PLN-team / PLNmodels

A collection of Poisson lognormal models for multivariate count data analysis
https://pln-team.github.io/PLNmodels
GNU General Public License v3.0
54 stars 18 forks source link

Predict newdata into PCA space #82

Closed maddyduran closed 3 years ago

maddyduran commented 3 years ago

Is there currently a way to predict new data into the PCA space returned by PLNPCA? I can find a rotation matrix but I can't seem to identify a center or scaling vector.

mahendra-mariadassou commented 3 years ago

Hello,

There is currently no proper way to do that. There are a few hacky ones but they lack sound statistical grounding.

To expand a bit, the main problem is that you need to compute the latent position of the newdata into the latent space (the so called variational parameters) while keeping the model parameters before applying the rotation matrix. For the PCA case, the current functions optimize both the variational parameters and the model parameters but not one or the other. However, It should be fairly doable as we do something similar for other analyses (PLN, PLNLDA) so I'll give a try and keep you updated.

mahendra-mariadassou commented 3 years ago

Hello,

I pushed a new development version of the package with the requested feature on the dev branch. You can install it on your computer with

remotes::install_github("pln-team/PLNmodels@dev")

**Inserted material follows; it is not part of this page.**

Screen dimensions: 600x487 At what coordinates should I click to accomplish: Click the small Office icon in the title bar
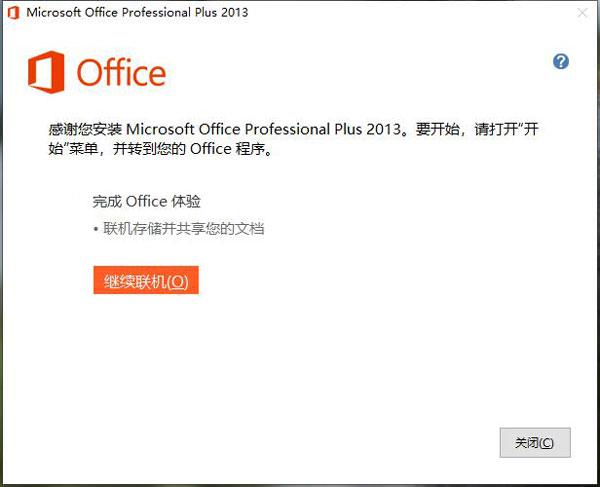pyautogui.click(x=14, y=13)
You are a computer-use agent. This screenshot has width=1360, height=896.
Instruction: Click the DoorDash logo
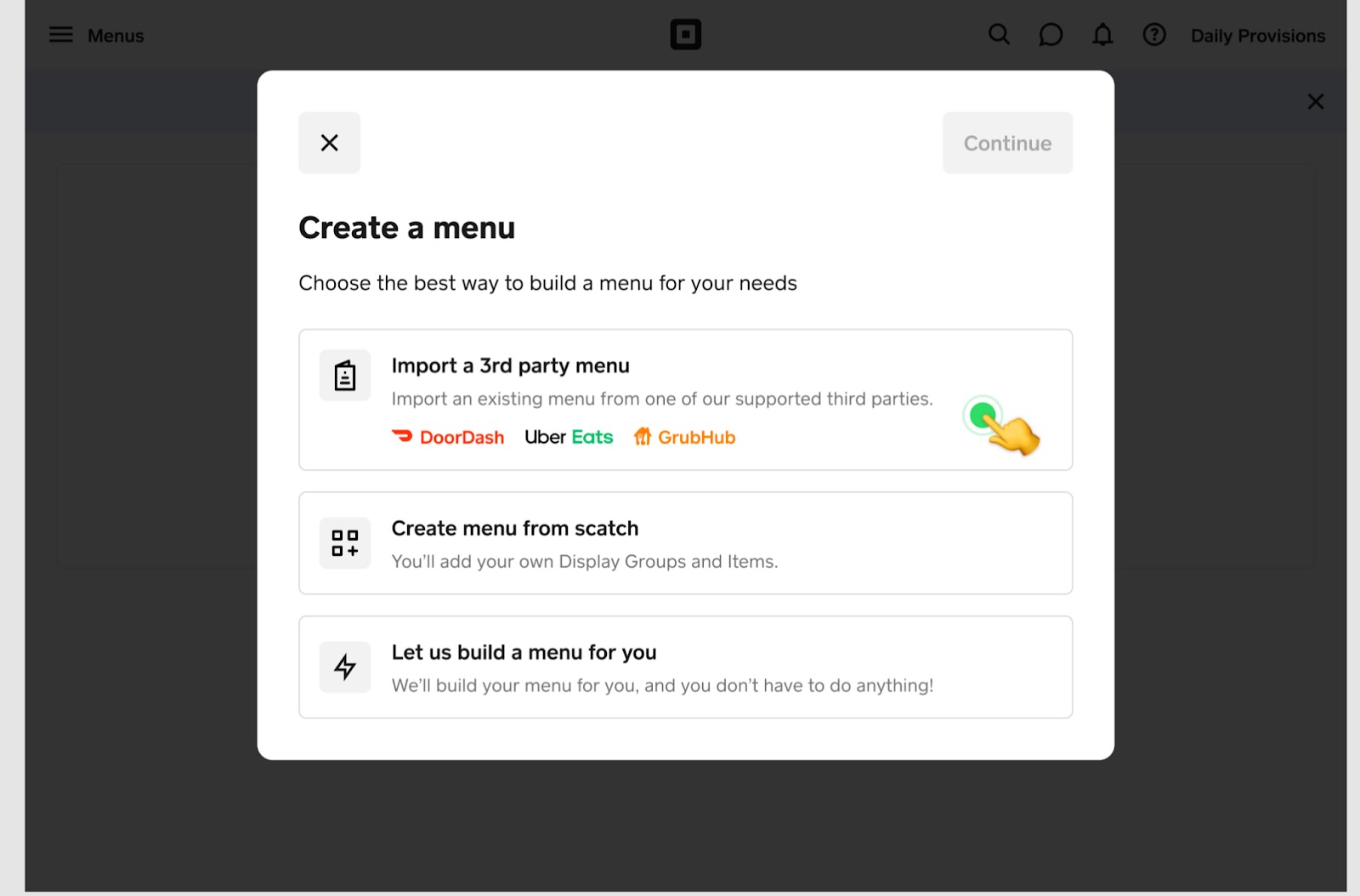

And here is a short demo to show how it works (it's not super user-friendly yet, I'll work on that before inclusion in the next CRAN release but you may not want to wait until then)

library(PLNmodels)
library(ggplot2)
data("oaks")
## Learning set for PCA
learn <- sample(x = 1:nrow(oaks), size = ceiling(0.8*nrow(oaks)), replace = FALSE)
## newdata
newdata <- oaks[-learn, ]

## Compute PCA with 15 latent dimensions
myPCAmodels <- PLNPCA(Abundance ~ 1 + offset(log(Offset)), data = oaks[learn, ], ranks = 15)
myPCA <- myPCAmodels$getBestModel()

## Predict centered latent position of newdata
model <- model.frame(Abundance ~ 1 + offset(log(Offset)), data = newdata)
covariates <- model.matrix(terms(model), model)
offsets    <- model.offset(model)
responses  <- model[[1L]]
newM <- myPCA$VEstep(covariates = covariates, offsets = offsets, responses = responses)$M
## Compute scores positions in PCA space
new_latent_pos <- t(myPCA$model_par$B %*% t(newM)) %>% scale(center = TRUE, scale = FALSE)
new_scores <- new_latent_pos %*% myPCA$rotation
## Add dimnames and metadata for easier plotting.
dimnames(new_scores) <- list(rownames(newdata), paste0("PC", 1:ncol(new_scores)))
new_scores <- cbind(newdata[ , c("Sample", "tree")], as.data.frame(new_scores))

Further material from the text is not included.